**TASK PROMPT**
In the entries below, find each line with the word "agent" and pull it out.

Data excerpts:

====

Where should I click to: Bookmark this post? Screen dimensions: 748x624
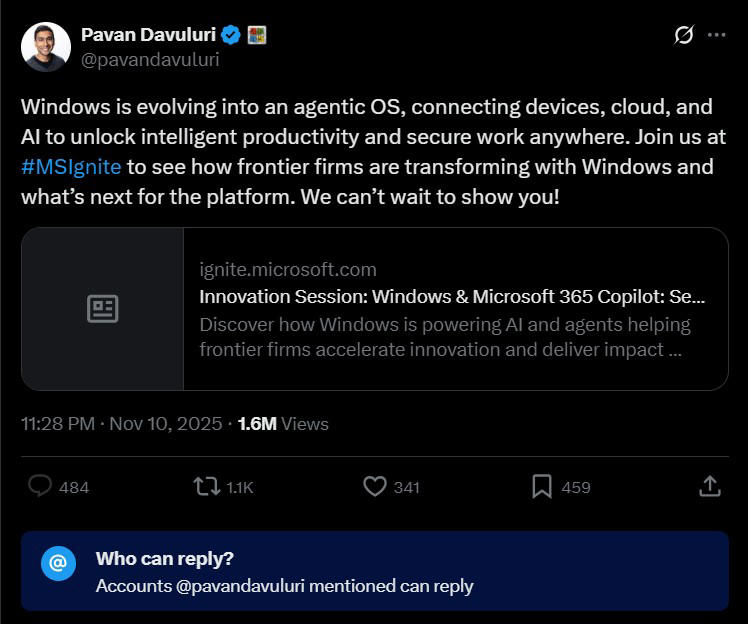coord(542,487)
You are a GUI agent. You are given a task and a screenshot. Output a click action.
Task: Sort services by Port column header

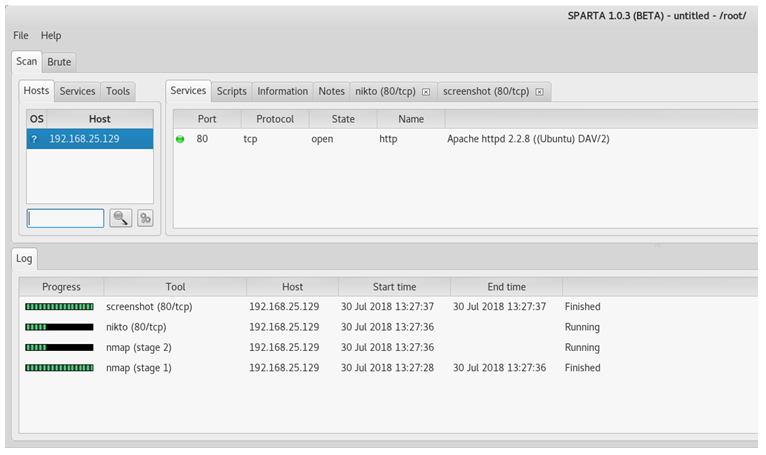pyautogui.click(x=206, y=119)
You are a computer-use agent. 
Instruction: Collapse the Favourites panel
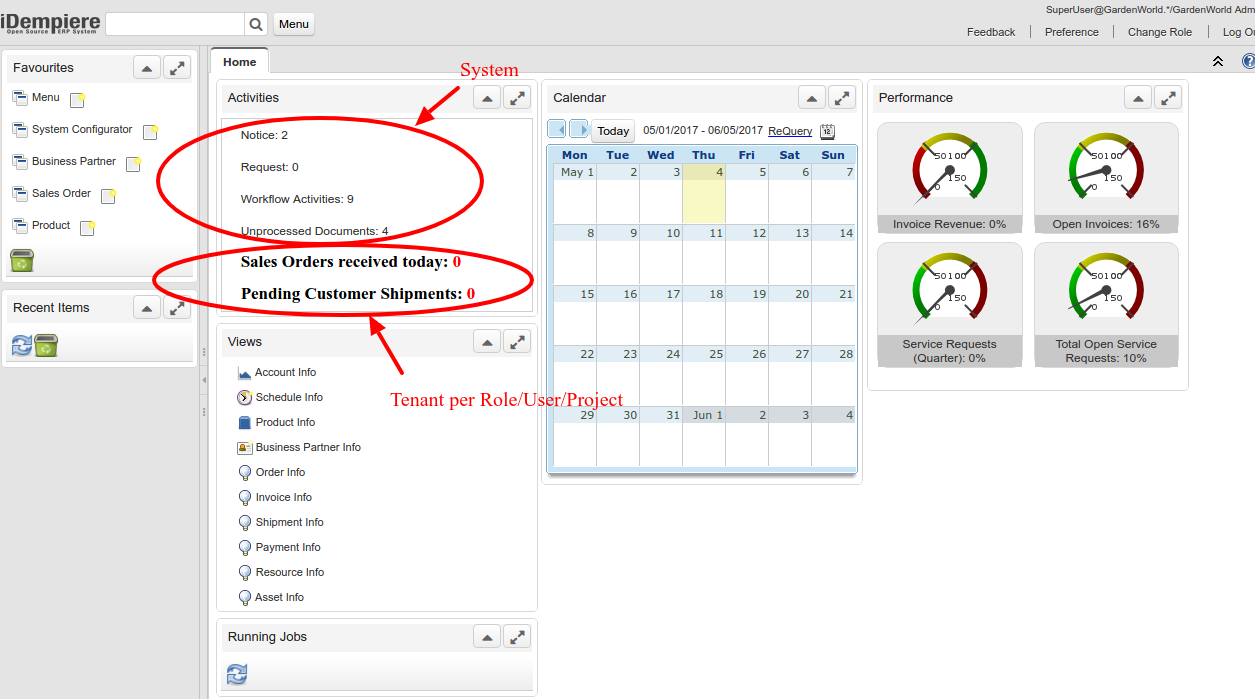[x=147, y=68]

====

**TASK SOLUTION**
You are a GUI agent. You are given a task and a screenshot. Output a click action.
You are a computer-use agent. 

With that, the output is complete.